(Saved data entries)
*** Begin section ***

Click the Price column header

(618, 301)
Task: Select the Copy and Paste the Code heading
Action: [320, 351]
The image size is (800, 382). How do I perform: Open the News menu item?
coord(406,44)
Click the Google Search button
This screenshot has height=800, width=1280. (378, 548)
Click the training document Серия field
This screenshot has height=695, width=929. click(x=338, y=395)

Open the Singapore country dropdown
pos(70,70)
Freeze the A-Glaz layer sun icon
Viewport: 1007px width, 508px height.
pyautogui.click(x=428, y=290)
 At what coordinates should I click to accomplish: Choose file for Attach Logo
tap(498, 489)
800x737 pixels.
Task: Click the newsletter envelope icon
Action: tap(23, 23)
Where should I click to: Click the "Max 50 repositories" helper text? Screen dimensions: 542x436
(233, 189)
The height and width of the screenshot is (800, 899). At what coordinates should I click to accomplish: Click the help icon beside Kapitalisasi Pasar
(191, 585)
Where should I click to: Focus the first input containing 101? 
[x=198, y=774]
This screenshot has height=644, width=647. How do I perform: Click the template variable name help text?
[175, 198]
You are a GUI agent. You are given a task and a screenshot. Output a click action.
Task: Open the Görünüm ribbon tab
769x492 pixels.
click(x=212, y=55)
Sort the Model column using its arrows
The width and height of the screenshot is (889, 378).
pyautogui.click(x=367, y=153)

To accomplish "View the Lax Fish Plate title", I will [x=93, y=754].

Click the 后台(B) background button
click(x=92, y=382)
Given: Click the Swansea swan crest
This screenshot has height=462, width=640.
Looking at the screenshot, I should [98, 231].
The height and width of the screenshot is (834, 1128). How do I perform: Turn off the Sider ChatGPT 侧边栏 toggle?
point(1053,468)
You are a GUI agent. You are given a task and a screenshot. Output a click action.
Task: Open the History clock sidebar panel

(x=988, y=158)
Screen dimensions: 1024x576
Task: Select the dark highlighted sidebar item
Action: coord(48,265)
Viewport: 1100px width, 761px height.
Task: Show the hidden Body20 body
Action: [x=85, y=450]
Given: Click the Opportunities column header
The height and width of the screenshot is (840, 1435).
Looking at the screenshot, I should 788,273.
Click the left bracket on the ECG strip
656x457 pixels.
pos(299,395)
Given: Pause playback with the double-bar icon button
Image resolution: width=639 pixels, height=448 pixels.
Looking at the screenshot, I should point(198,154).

*** End section ***

EXERCISE DETAILS: An exact copy of every record is needed; write it out in full.

RESPONSE TO THIS EXERCISE:
Click the Price column header

(618, 301)
Task: Select the Copy and Paste the Code heading
Action: [320, 351]
The image size is (800, 382). How do I perform: Open the News menu item?
coord(406,44)
Click the Google Search button
This screenshot has height=800, width=1280. (378, 548)
Click the training document Серия field
This screenshot has height=695, width=929. click(x=338, y=395)

Open the Singapore country dropdown
pos(70,70)
Freeze the A-Glaz layer sun icon
Viewport: 1007px width, 508px height.
pyautogui.click(x=428, y=290)
 At what coordinates should I click to accomplish: Choose file for Attach Logo
tap(498, 489)
800x737 pixels.
Task: Click the newsletter envelope icon
Action: tap(23, 23)
Where should I click to: Click the "Max 50 repositories" helper text? Screen dimensions: 542x436
(233, 189)
The height and width of the screenshot is (800, 899). At what coordinates should I click to accomplish: Click the help icon beside Kapitalisasi Pasar
(191, 585)
Where should I click to: Focus the first input containing 101? 
[x=198, y=774]
This screenshot has height=644, width=647. How do I perform: Click the template variable name help text?
[175, 198]
You are a GUI agent. You are given a task and a screenshot. Output a click action.
Task: Open the Görünüm ribbon tab
769x492 pixels.
click(x=212, y=55)
Sort the Model column using its arrows
The width and height of the screenshot is (889, 378).
pyautogui.click(x=367, y=153)

To accomplish "View the Lax Fish Plate title", I will [x=93, y=754].

Click the 后台(B) background button
click(x=92, y=382)
Given: Click the Swansea swan crest
This screenshot has height=462, width=640.
Looking at the screenshot, I should [98, 231].
The height and width of the screenshot is (834, 1128). How do I perform: Turn off the Sider ChatGPT 侧边栏 toggle?
point(1053,468)
You are a GUI agent. You are given a task and a screenshot. Output a click action.
Task: Open the History clock sidebar panel

(x=988, y=158)
Screen dimensions: 1024x576
Task: Select the dark highlighted sidebar item
Action: coord(48,265)
Viewport: 1100px width, 761px height.
Task: Show the hidden Body20 body
Action: [x=85, y=450]
Given: Click the Opportunities column header
The height and width of the screenshot is (840, 1435).
Looking at the screenshot, I should 788,273.
Click the left bracket on the ECG strip
656x457 pixels.
pos(299,395)
Given: Pause playback with the double-bar icon button
Image resolution: width=639 pixels, height=448 pixels.
Looking at the screenshot, I should point(198,154).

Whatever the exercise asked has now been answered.